I am moved by you, that you were mother. No Mother, no you are not her. I see my self in you as in her grey eyes, smile at each other both curve up to the right. But yet I do not know you. I do not see my reflection in the tiny pieces of glass they glue to their figures.
Try to render their figure, try to clearly describe them and my mind fills with smoke. Choke out all knowledge with their violence, it cannot be my violence. I was told I had none. I feel an emptiness in…
Strain to understand. I cannot reach you where you are, beyond life. Like all others, I wish to walk from one room, and into another.
The seeds I planted late have stunted and I am kicking around forums and sending emails to former bosses. Claw my way into allowing my soul breath.
Crowd, all say the same things. They are slightly off on the round. It is not that they are wrong, it is that they provide no alternative.
I have been begging for help since words could escape my lips. The sea at an imbalance. …
Tongue swollen, we can no longer communicate
not that we really could before, I have been speaking the language of beasts. Nobody had told me.
You told me that the only option for you, was death. You could not turn, but only watch others around you, me included, spinning around and around like tops. You couldn’t turn your head.

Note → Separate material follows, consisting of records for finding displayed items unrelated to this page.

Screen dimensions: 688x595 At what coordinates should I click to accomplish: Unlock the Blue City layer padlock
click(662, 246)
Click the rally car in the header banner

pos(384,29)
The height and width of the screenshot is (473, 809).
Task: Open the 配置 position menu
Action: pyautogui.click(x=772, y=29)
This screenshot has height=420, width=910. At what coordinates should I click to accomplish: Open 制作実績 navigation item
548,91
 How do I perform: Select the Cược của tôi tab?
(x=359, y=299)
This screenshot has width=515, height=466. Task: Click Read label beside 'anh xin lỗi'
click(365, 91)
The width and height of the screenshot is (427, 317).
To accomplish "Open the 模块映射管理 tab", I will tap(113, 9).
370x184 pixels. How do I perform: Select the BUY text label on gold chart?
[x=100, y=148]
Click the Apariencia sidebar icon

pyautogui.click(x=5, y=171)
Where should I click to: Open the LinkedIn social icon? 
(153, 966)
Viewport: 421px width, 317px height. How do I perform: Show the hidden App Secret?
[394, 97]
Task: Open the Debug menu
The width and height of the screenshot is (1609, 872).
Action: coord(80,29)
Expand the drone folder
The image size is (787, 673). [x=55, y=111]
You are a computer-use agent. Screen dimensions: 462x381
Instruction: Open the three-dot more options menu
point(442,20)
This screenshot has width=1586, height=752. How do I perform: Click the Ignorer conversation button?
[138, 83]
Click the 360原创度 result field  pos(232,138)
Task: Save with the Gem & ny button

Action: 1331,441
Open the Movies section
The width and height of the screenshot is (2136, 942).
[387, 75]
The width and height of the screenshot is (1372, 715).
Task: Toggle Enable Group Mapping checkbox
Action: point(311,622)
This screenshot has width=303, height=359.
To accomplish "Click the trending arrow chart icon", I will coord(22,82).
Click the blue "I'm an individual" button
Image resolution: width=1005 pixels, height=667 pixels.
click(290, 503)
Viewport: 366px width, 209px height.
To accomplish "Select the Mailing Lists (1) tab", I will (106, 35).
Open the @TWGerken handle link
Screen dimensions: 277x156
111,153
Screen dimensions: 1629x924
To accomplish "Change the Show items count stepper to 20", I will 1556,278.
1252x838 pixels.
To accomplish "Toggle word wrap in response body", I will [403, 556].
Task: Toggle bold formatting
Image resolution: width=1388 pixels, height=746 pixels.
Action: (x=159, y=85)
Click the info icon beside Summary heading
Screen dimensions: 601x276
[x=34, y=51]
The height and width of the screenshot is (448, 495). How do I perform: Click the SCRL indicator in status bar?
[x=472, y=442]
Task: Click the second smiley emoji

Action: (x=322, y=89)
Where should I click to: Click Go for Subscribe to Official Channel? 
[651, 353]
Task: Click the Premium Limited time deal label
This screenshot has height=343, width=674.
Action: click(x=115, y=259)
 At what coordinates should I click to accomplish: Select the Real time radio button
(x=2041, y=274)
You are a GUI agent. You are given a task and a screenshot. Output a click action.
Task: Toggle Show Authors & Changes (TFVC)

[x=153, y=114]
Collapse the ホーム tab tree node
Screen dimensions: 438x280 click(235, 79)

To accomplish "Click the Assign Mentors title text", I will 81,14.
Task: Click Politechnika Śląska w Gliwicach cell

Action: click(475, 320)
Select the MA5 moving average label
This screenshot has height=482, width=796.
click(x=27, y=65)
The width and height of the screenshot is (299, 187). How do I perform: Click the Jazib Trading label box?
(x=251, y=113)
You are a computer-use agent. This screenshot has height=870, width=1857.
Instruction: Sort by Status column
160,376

Winding film playing a story we were all forced to write, maybe you didn’t put the gun to our heads. Now you stand here, supervising, ensuring that the narrative plays out just as they told you it should.
The film sprockets…
It is a factory, it is cause and causing and making gifts
I am no worker I wear no collar of any pinks or blues or even whites
barred in I am trapped in fortress, like skull
Holding all of me together, glued together shattered pieces
Swarms of bees make more and more noise
do not say anything to me in here, they do not say anything
I have taken off my clothes and you remain
same as before in layered outfits, I am at risk like this, you know
I want more space on the road, or for it…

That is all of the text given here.